Hadoop use cases often focus on performing complicated processes, but its real power, says Charles Zedlewski, is in simplifying tasks that are now complicated. Last week, Zedlewski, the vice president of product at Cloudera, explained how businesses are using Hadoop for fast processing of large amounts of imagery data and videos. This week, he drills down into the technical aspects of combining Hadoop with image and video software.
Lawson: You said many of the companies that want to use Hadoop for processing images and videos already have software that has the capability to run the particular process they want. If you have a program that you want to use with Hadoop, how is that done?
Zedlewski: MapReduce is the primary form of data computation and data processing in Hadoop. And, really, MapReduce is just three steps, right? You do Map, Shuffle, Reduce.
“Map” is you divvy up your data by some arbitrary key that you decide. The “Shuffle” means you dole out pieces of data to different reducers. Logically, they don’t actually physically move the data. Then “Reduce” is you process it, and when you do “Reduce,” that can be almost anything you want. Reduce can be find the max in this array; it can be take an average; it can be count. Or, it can be call this other program and run this program on this slice of the data. So that’s typically what winds up happening with these specialized programs.
No, they're not necessarily re-implemented. What’s really happening is whatever algorithm the program already had, that’s just being called in the Reduce step of the MapReduce process.
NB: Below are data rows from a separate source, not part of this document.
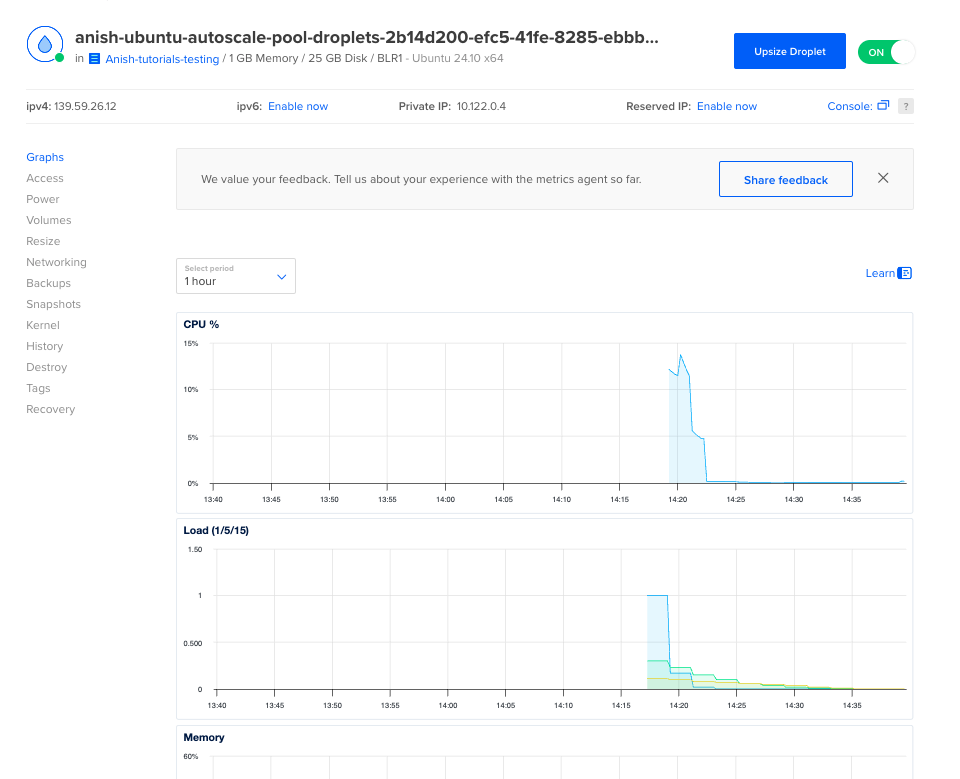The height and width of the screenshot is (779, 960).
Task: Open the Anish-tutorials-testing project link
Action: tap(162, 59)
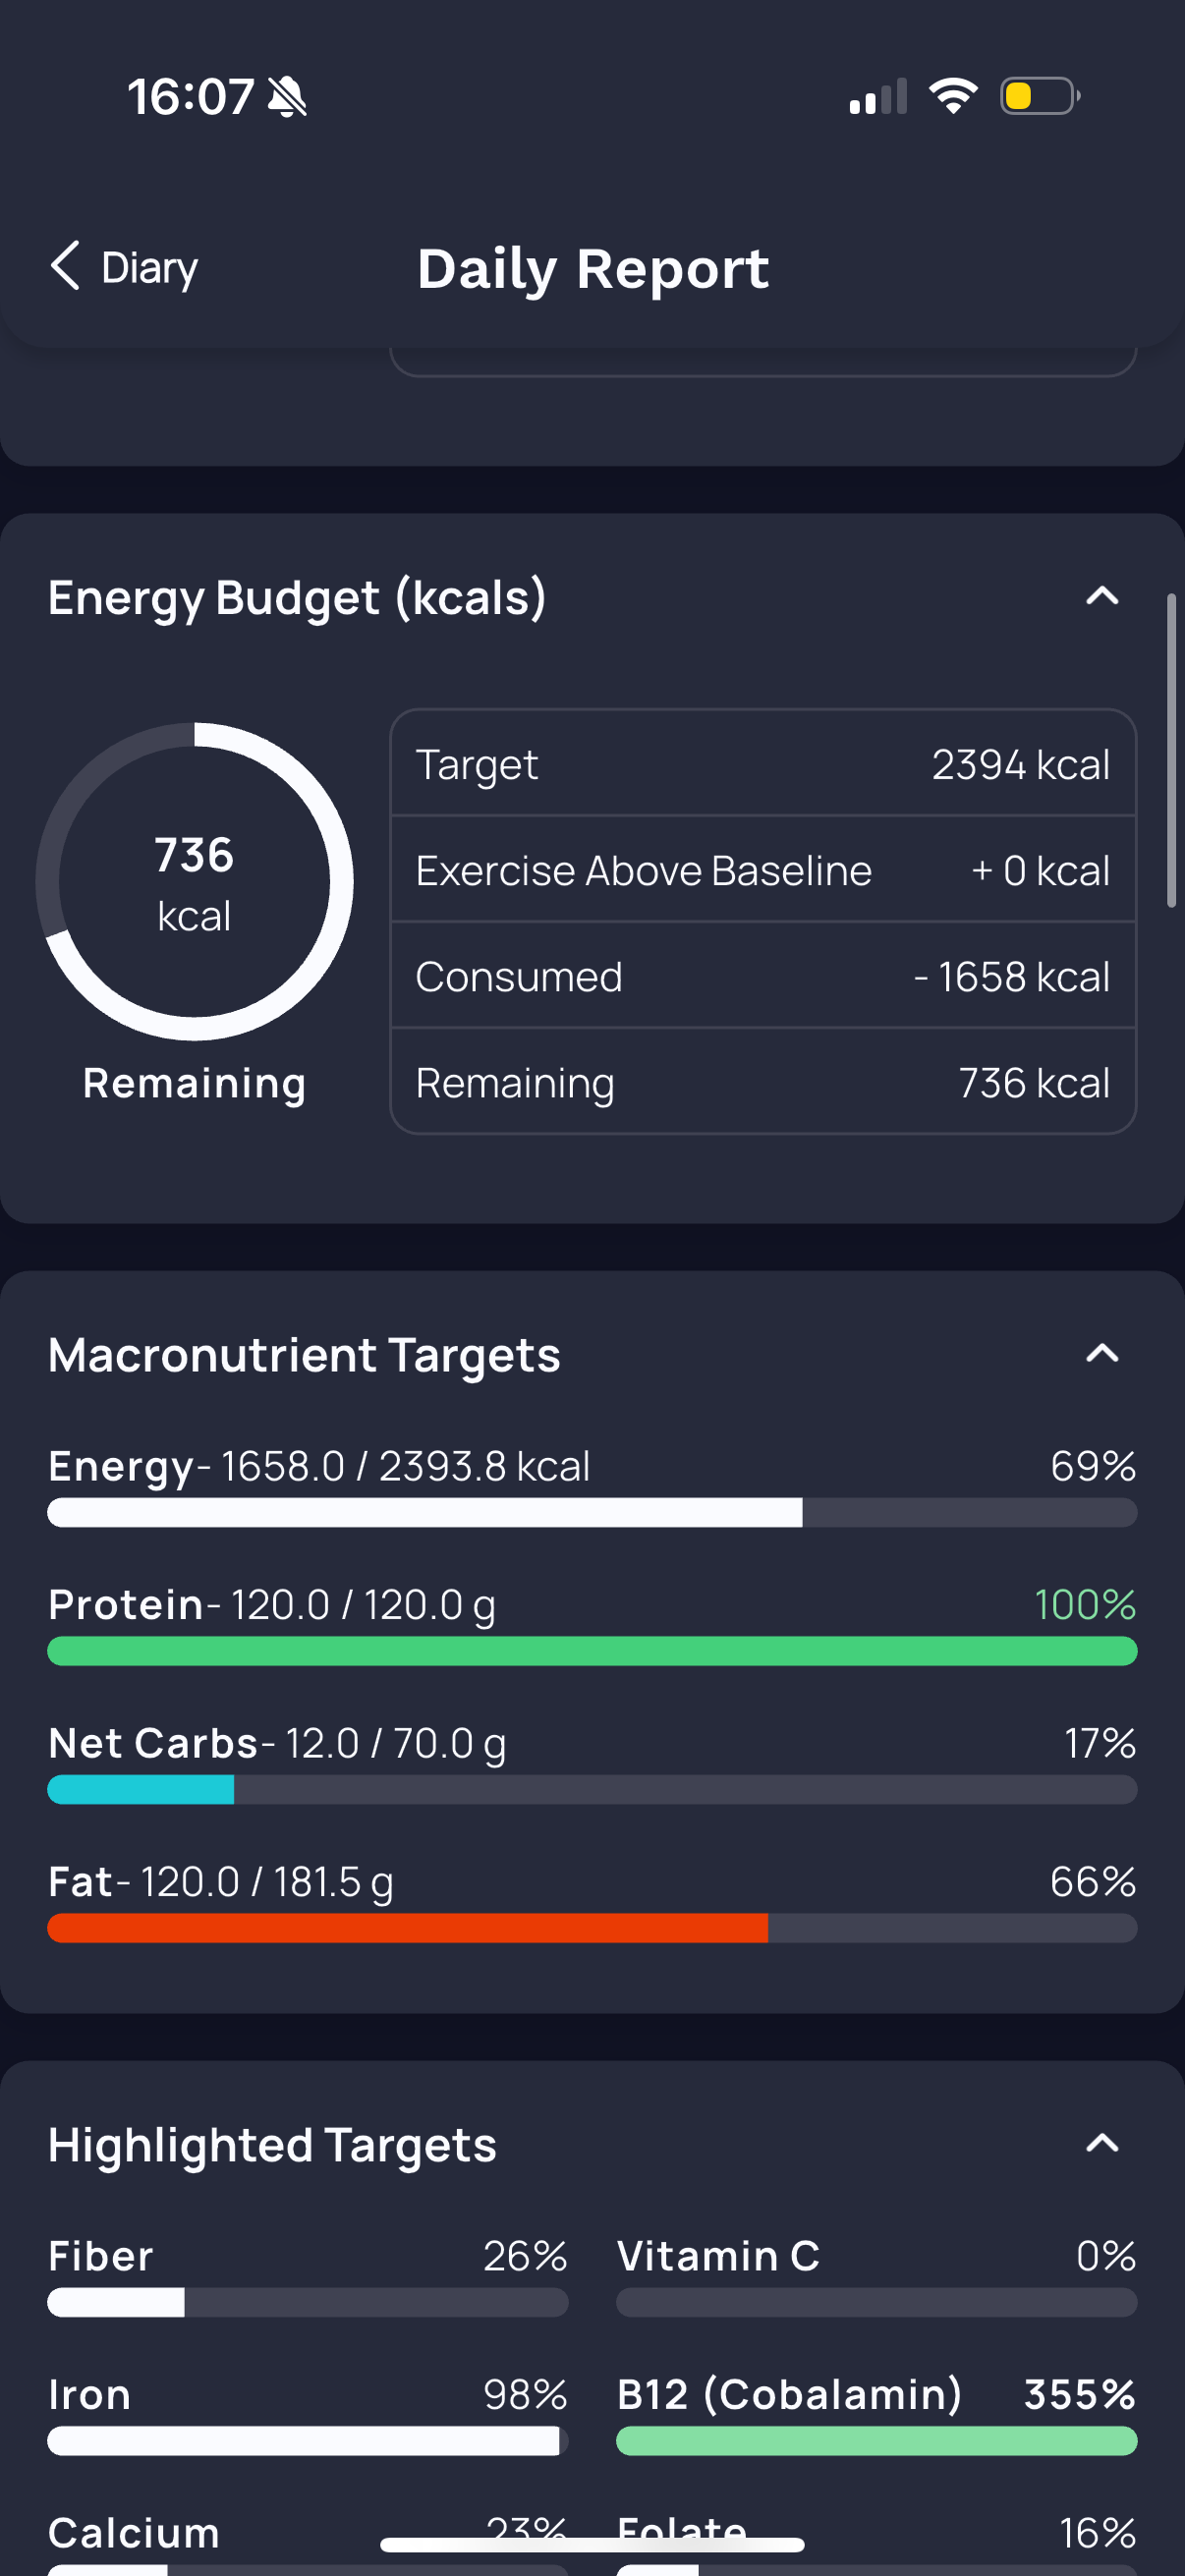Open the Target 2394 kcal row
1185x2576 pixels.
click(763, 764)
Lawson: Do you have to do custom code for that part or are there tools that will handle it?
Zedlewski: For some of these things, there is some level of integration that still has to be done. But it’s not like a herculean effort. Ultimately, a MapReduce job is just user code. It’s not like you have to have a whole development project.
Lawson: Are you hearing any enterprise or more mainstream IT uses for processing video or photos with Hadoop? Obviously these places are a bit niche.
Zedlewski: Images comes up in more and more places. Right now, the people that have really advanced the image stuff are the ones who have a strong economic motivation to do it.
Google actually does some of this, too. Google essentially has the equivalent of Hadoop in-house and in Google’s case, you know, they actually have just published a paper where they were doing image recognition where they were looking for pictures of cats, just to prove the relative accuracy of their image processing algorithms.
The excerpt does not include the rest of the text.